> _EXTRACTED INFORMATION_:
╔══

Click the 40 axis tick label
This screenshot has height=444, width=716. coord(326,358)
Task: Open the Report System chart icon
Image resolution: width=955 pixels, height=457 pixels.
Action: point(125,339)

╚══
╔══

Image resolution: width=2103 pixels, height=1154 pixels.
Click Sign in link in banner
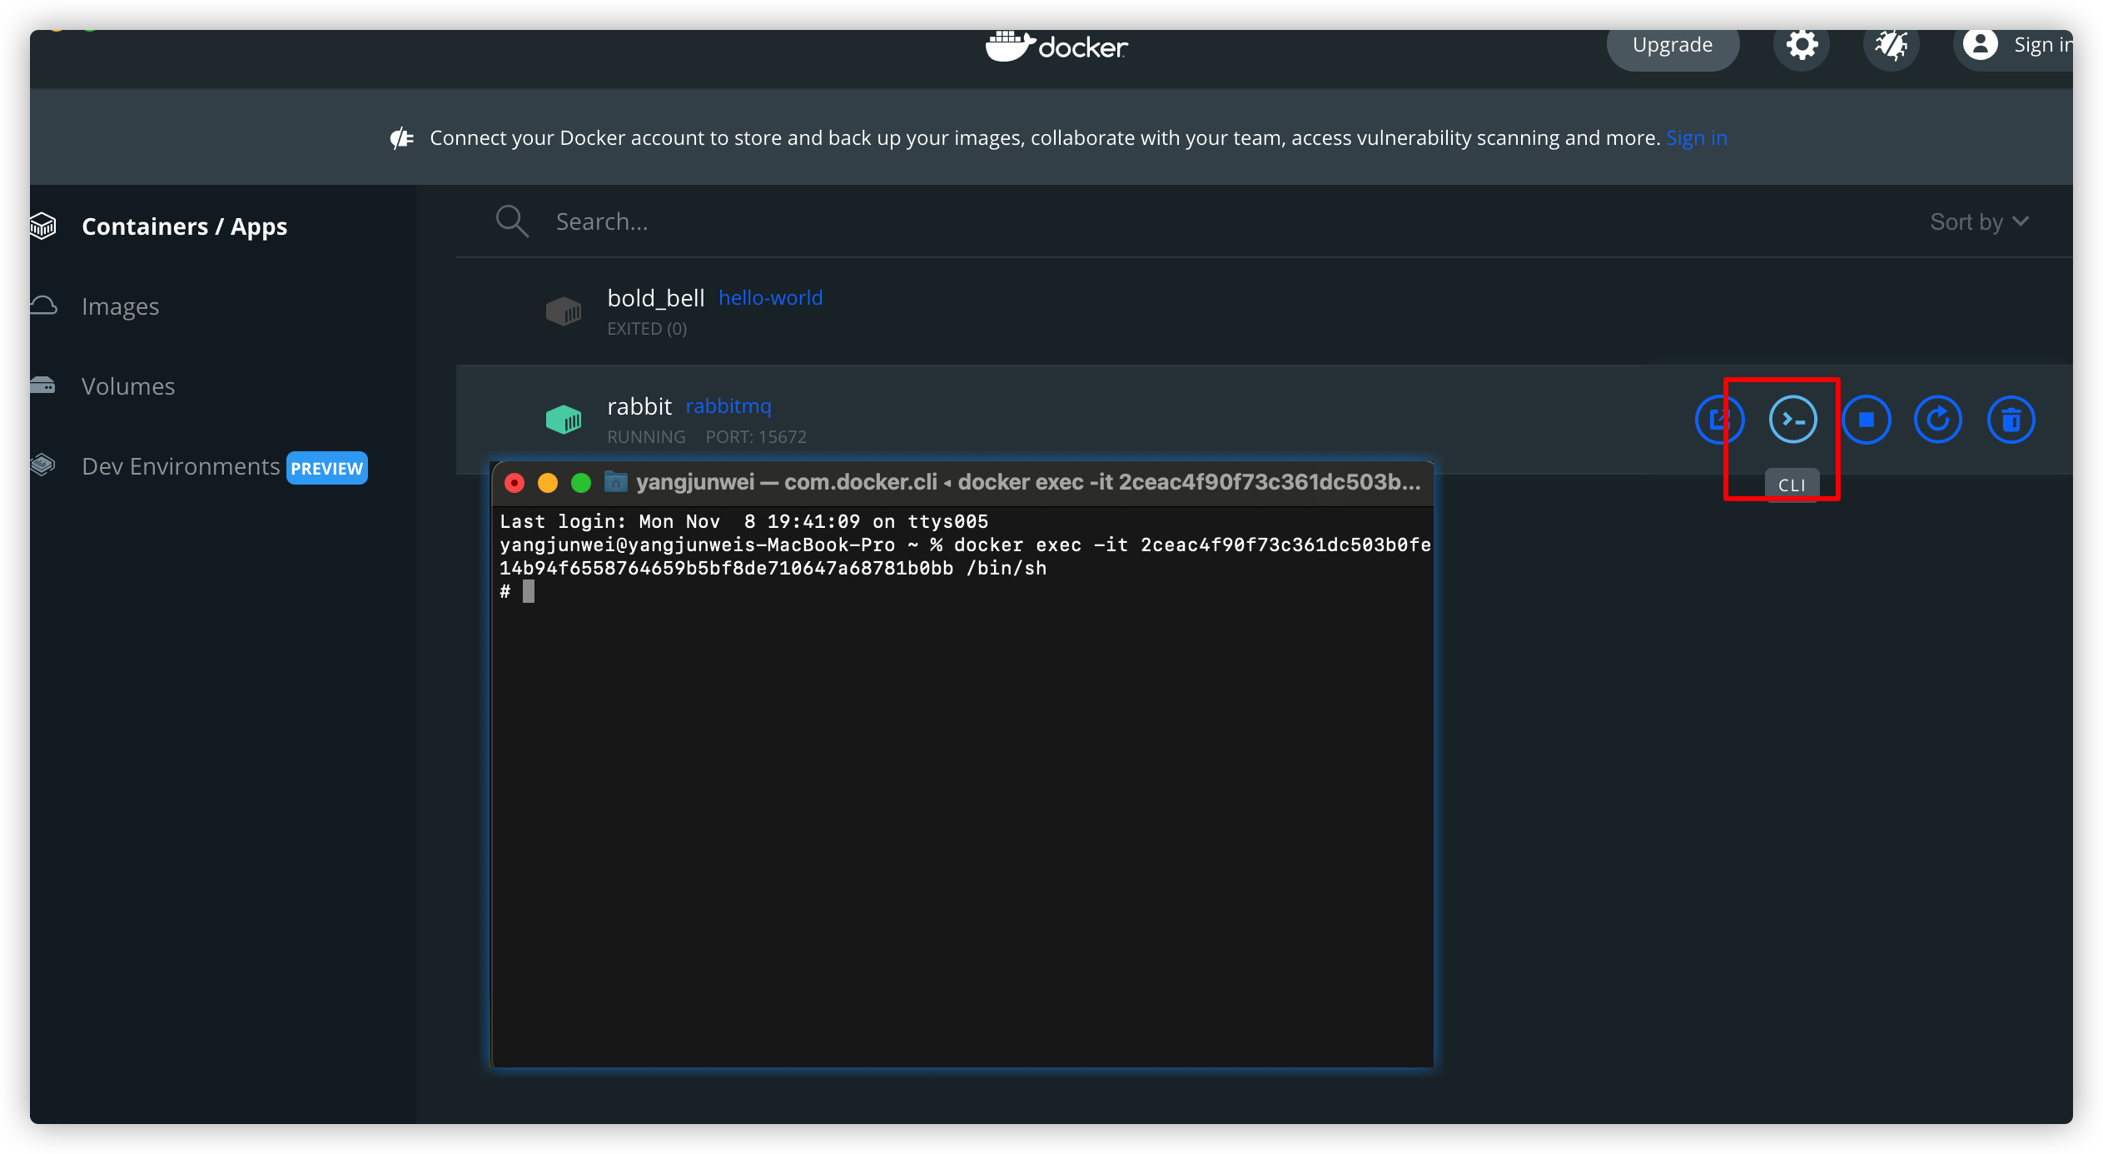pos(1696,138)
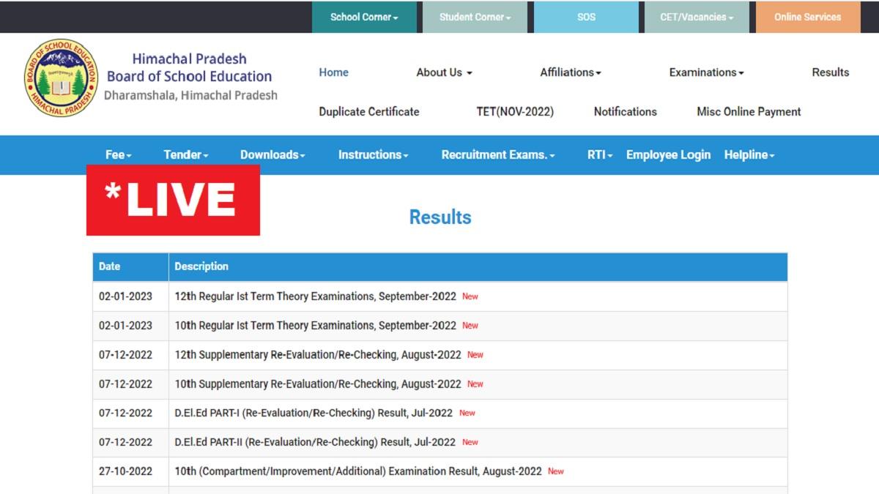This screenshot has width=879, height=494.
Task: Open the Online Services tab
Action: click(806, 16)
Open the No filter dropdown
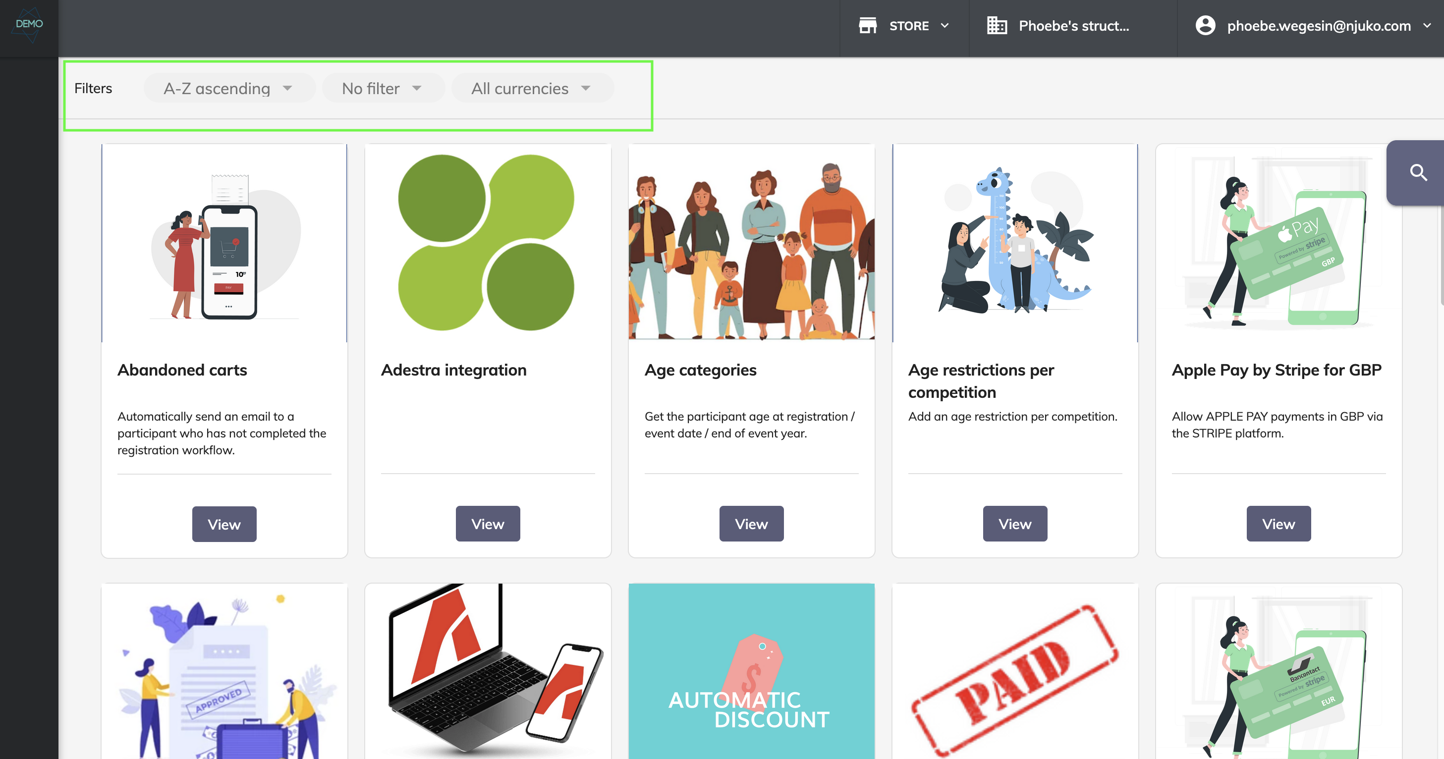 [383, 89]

╚══

> _WHAT IS ASKED_: Rewrite the entries from the line with "Click the 40 axis tick label" to the line with "Action: point(125,339)", replacing "chart icon" with "chart button" and changing nothing else.

> _ANSWER_:
Click the 40 axis tick label
This screenshot has height=444, width=716. coord(326,358)
Task: Open the Report System chart button
Image resolution: width=955 pixels, height=457 pixels.
Action: point(125,339)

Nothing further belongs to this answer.